Mike Richter. Eddie Giacomin. All the other Rangers whose jerseys hang from the rafters. Henrik Lundqvist gets it; he understands the legacy.
"The Rangers pay tribute to the older guys and the legends they have here, and every once in a while, you get to see them," Lundqvist said Sunday. "You constantly get reminded of what they did for this organization, which is great. So it's very special when you're up there with them."
Lundqvist took another step toward having his No. 30 retired someday by making 30 saves in the Rangers' 3-0 win over the Detroit Red Wings on Sunday. It was his 49th career shutout, which tied Giacomin for the most in franchise history, and his 300th win, one behind Richter. With 17 games remaining in the regular season, the 32-year-old Swede undoubtedly will pass Richter -- and possibly Giacomin, too.
"It's a big deal for me to reach that," Lundqvist said after a second consecutive victory lifted the Rangers (35-26-4) into second place in the Metropolitan Division with 74 points, one ahead of the Flyers and three ahead of the fourth-place Blue Jackets.

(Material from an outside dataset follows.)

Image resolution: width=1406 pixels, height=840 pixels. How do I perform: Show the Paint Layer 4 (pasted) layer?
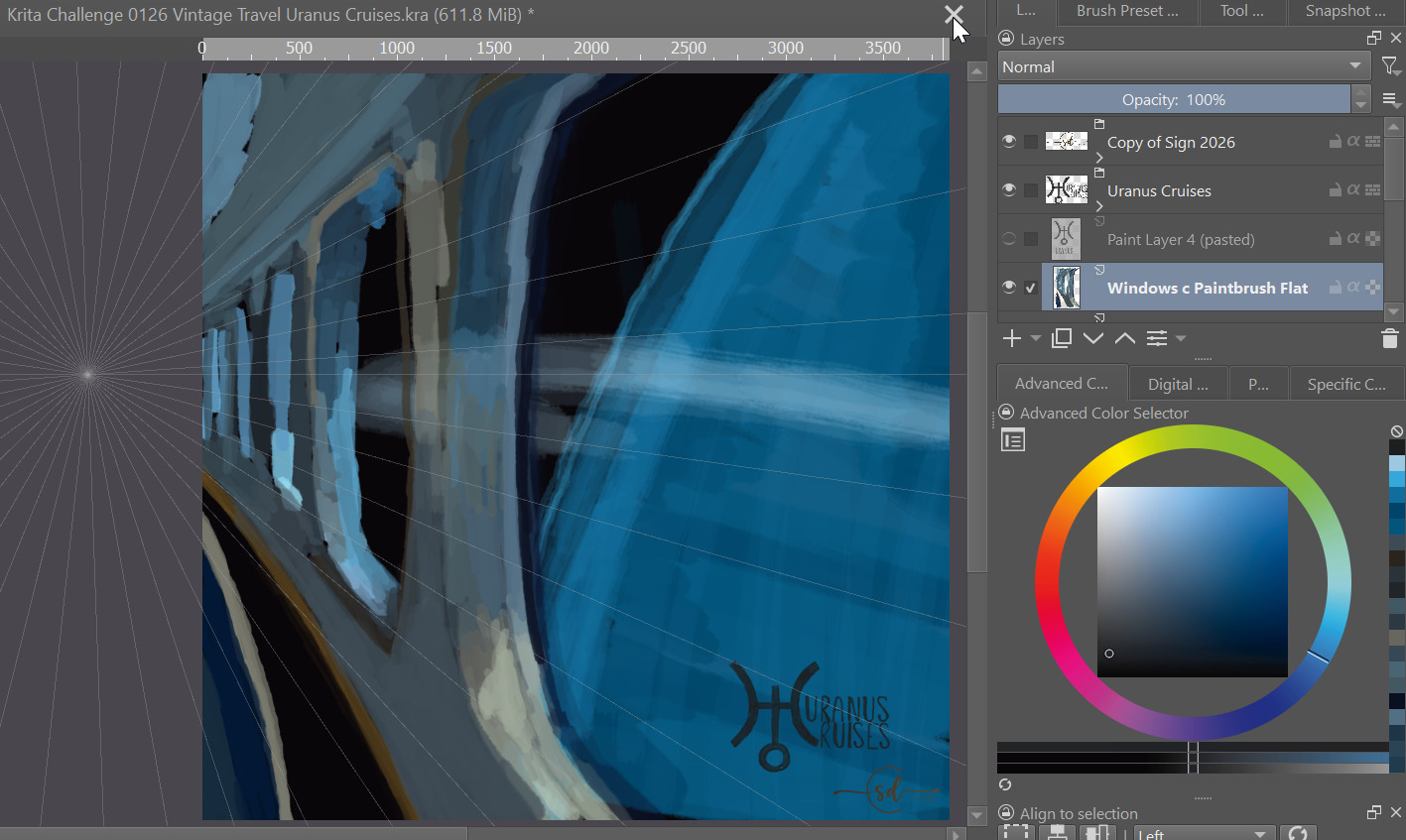[x=1009, y=239]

"I didn't think about [the career numbers] going into the game, but after two periods [with the Rangers up 1-0], I wanted to reach it tonight. It was a great challenge, so you stay focused and push yourself a little more."
In his best game since returning from the Winter Olympics in Sochi with a silver medal earned while playing for Sweden, Lundqvist's best stops came on point-blank power-play shots by Todd Bertuzzi and Tomas Tatar in the second period while protecting the lead. He was saluted by fans with the familiar chants of "Hen-reek, Hen-reek" after each one.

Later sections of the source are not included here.